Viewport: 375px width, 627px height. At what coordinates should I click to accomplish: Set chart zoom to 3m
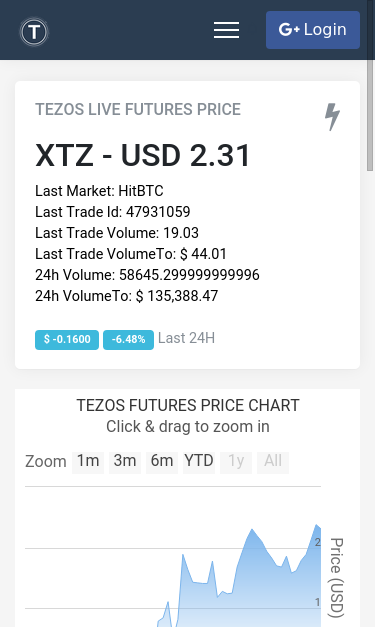(125, 462)
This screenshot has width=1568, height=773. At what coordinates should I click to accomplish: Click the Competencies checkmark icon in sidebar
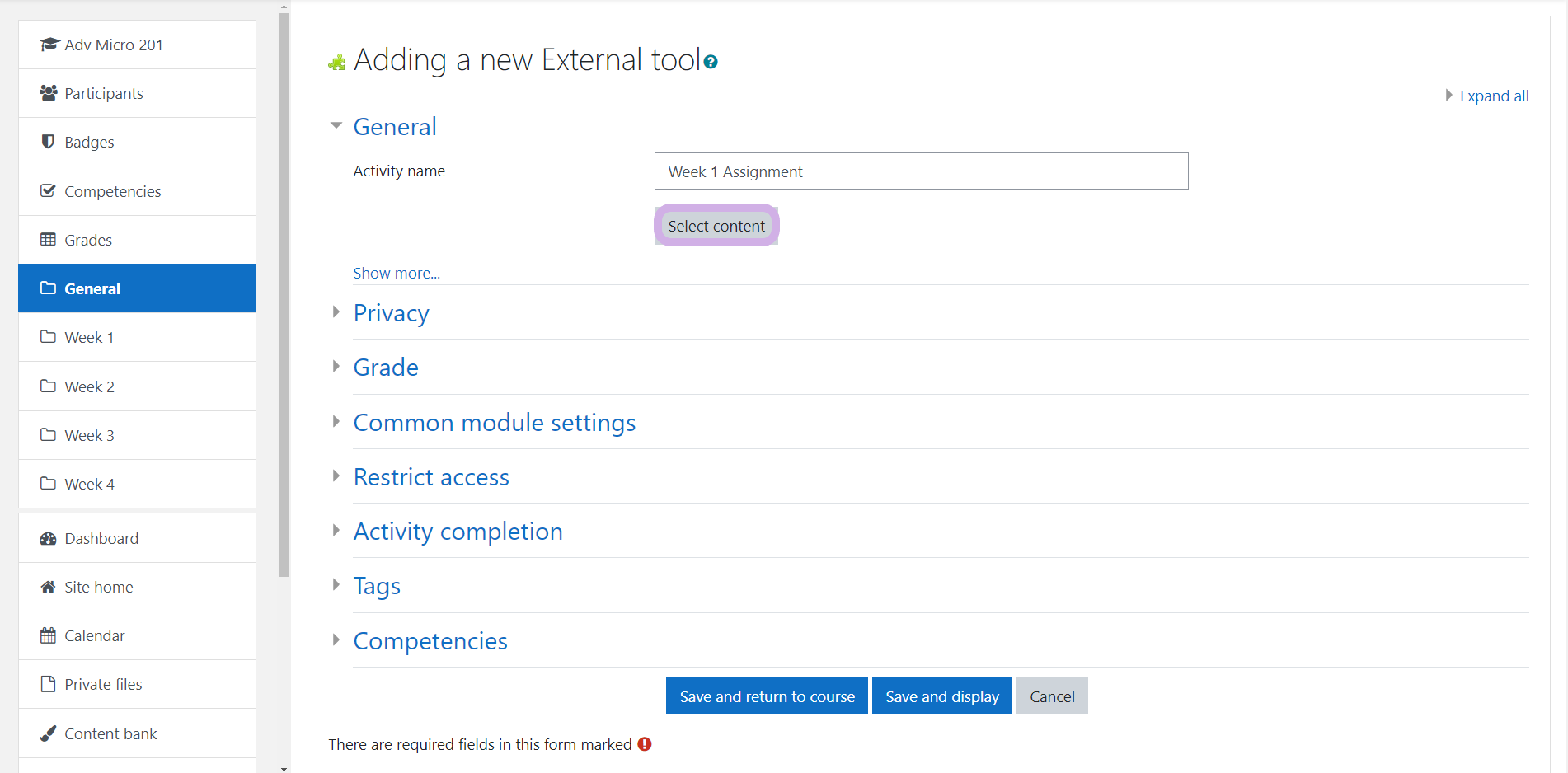(x=49, y=191)
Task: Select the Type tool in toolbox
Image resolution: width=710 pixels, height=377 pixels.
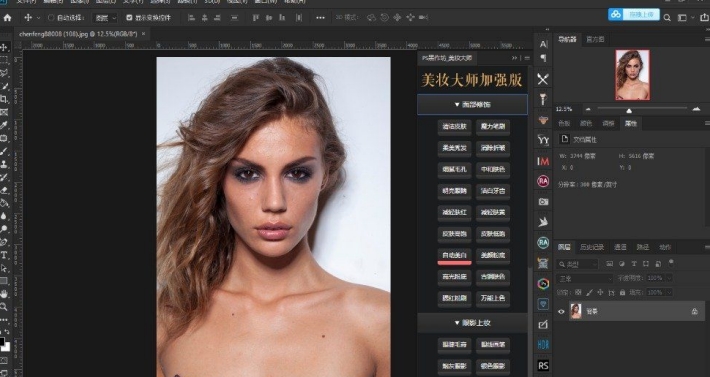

☆ ☆ ☆ ☆

Recast the rows above as a numbered list, one line per item, with blank lines and pictures left out.

[Task answer]:
1. Viewport: 375px width, 627px height. At what coordinates should I click to accomplish: Set chart zoom to 3m
2. (125, 462)
3. This screenshot has width=1568, height=773. At what coordinates should I click to accomplish: Click the Competencies checkmark icon in sidebar
4. (x=49, y=191)
5. Task: Select the Type tool in toolbox
6. Image resolution: width=710 pixels, height=377 pixels.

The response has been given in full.